Here is a very creative trimaran, the outriggers are two PVC pipes epoxied together at the ends. He says they work great.

Everyone can build their own.

The new CWB building is taking shape.

We spent another day at the locks.

A few Salmon were running.

The Argosy Tour boat locking through.

He got one.

Locks very busy in the afternoons coming and going!
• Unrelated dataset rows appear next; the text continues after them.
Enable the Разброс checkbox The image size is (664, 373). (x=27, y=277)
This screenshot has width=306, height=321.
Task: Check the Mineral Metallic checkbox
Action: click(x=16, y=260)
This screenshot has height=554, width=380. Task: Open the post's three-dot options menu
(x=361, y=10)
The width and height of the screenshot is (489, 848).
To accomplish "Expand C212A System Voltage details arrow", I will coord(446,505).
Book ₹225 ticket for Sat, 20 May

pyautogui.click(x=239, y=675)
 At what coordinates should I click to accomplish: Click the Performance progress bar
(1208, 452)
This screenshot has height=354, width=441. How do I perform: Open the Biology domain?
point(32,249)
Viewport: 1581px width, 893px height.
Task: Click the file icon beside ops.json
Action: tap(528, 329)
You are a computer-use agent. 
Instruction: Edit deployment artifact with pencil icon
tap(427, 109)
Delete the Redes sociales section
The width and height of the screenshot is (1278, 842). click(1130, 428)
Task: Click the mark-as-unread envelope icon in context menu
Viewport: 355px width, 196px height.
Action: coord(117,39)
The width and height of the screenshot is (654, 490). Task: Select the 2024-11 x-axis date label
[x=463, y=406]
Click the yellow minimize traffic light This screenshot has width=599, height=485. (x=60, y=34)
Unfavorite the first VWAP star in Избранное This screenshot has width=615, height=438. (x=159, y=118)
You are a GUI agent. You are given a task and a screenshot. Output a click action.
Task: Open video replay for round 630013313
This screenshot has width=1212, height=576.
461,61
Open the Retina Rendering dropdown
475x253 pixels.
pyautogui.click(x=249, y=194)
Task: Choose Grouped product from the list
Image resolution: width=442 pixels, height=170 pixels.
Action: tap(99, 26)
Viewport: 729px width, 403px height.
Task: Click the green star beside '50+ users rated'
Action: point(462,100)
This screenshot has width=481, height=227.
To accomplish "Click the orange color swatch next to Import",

Lots of flowers blooming around the grounds that surround the locks.

Purple Passion Flower

Wait what is that?

Blooming Artichokes!

And the Band plays.

first time to see the Blimp Goodyear Blimp over Seattle, we've seen a few others...

Roof going on today.

And of course the Extra Low tide in July.

Seattle July 2016

Summer 2016 is elusive, Seattle was fooled in May when there was about a week of summer like weather which means lots of sun and highs into the 80's, Even the official start of summer, July 4th was overcast most of the day and highs in the 60's. One benefit if all these mini lows passing through is great wind on Lake Union for teaching sailing. And, since most do not have air conditioning, the cool nights are much better to sleep by than those days where the temps move toward the high 80's.
Seattle is a great place to be this time of the year as the things to do list grows. Searching for our Puget sound vessel has certainly dominated my behavior but it is not hard to combine fun with the search. We schedule appointments to see a particular vessel early am and then have the afternoon to explore wherever we happen to be shopping for boats whether it is Anacortes, Tacoma, Gig Harbor or elsewhere.
We need to find a boat to see in Olympia, have not been there yet!

I went to visit this 37' Pacific Trawler recently...can't seem to get it out of my mind.